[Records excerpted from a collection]
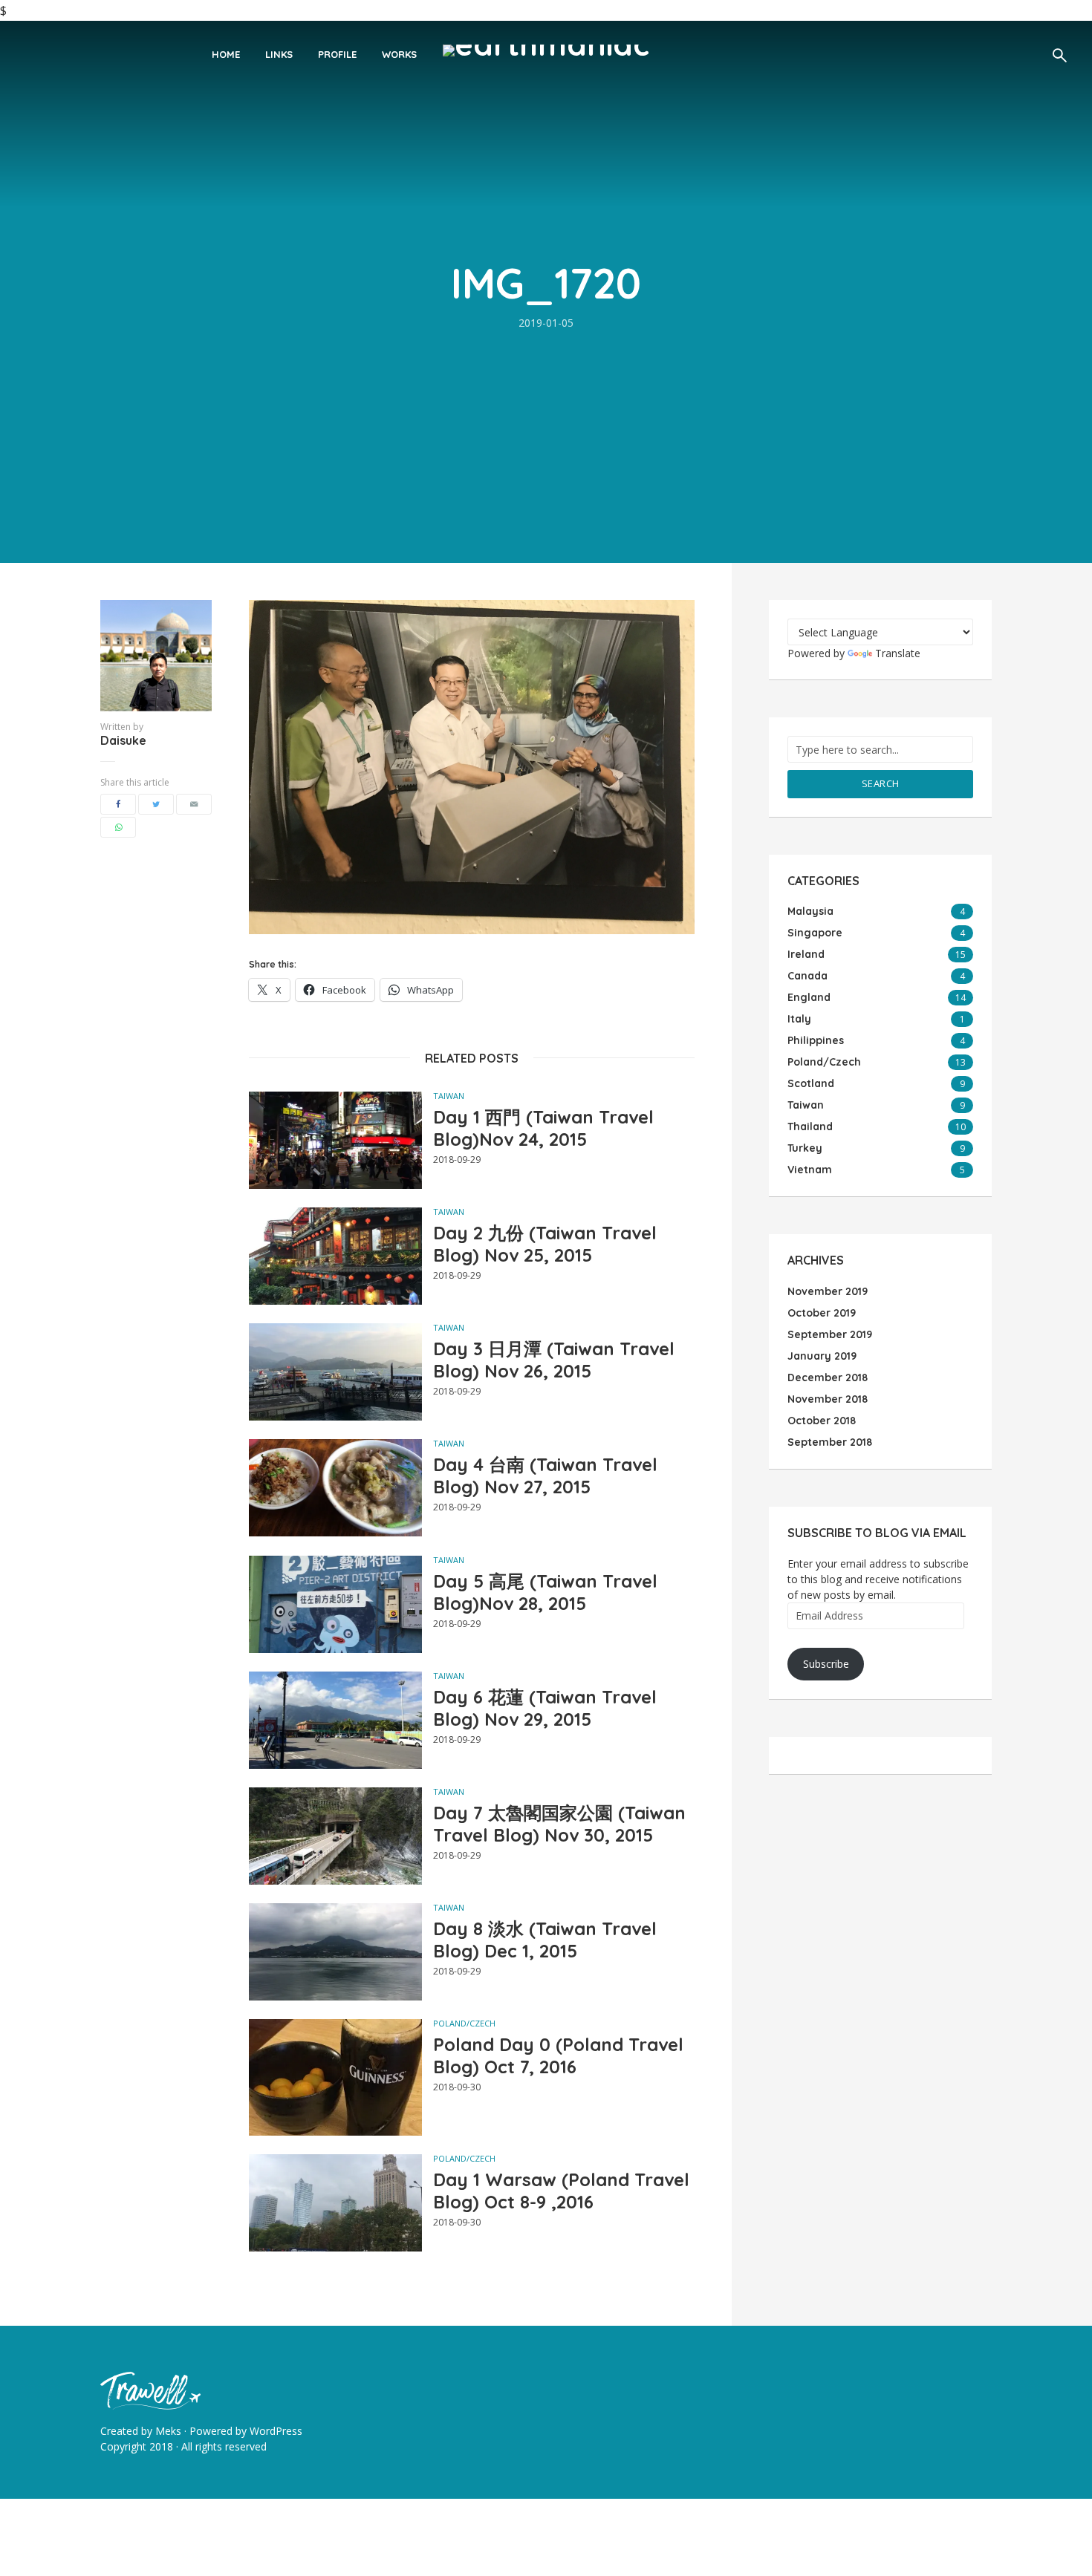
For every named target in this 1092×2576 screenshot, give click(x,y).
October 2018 (821, 1420)
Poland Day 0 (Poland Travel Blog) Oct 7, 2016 (558, 2055)
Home (226, 54)
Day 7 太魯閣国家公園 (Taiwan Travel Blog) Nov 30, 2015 (559, 1823)
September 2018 (829, 1442)
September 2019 (829, 1334)
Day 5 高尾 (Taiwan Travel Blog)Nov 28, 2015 (545, 1592)
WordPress (276, 2431)
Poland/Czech (464, 2023)
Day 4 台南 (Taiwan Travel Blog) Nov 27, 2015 (545, 1475)
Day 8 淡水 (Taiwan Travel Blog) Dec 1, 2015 (545, 1939)
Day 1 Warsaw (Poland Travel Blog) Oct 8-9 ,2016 (561, 2190)
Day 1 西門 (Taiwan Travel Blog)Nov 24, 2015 (543, 1128)
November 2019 (827, 1291)
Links (279, 54)
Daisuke (123, 740)
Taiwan (448, 1095)
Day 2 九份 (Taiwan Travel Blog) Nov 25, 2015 (545, 1244)
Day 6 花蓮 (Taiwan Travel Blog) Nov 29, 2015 (545, 1708)
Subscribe (826, 1664)
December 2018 (827, 1377)
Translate (897, 653)
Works (399, 54)
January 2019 (822, 1356)
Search (881, 783)
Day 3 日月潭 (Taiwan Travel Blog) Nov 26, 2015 (554, 1359)
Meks (168, 2431)
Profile (337, 54)
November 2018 (827, 1399)
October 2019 (821, 1313)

_EXERCISE DETAILS:_
In the answer, please give only the lines from the line containing "Works (399, 54)" through the final line of the data, copied exactly.

_RESPONSE BELOW:_
Works (399, 54)
January 2019 (822, 1356)
Search (881, 783)
Day 3 日月潭 (Taiwan Travel Blog) Nov 26, 2015 (554, 1359)
Meks (168, 2431)
Profile (337, 54)
November 2018 (827, 1399)
October 2019 (821, 1313)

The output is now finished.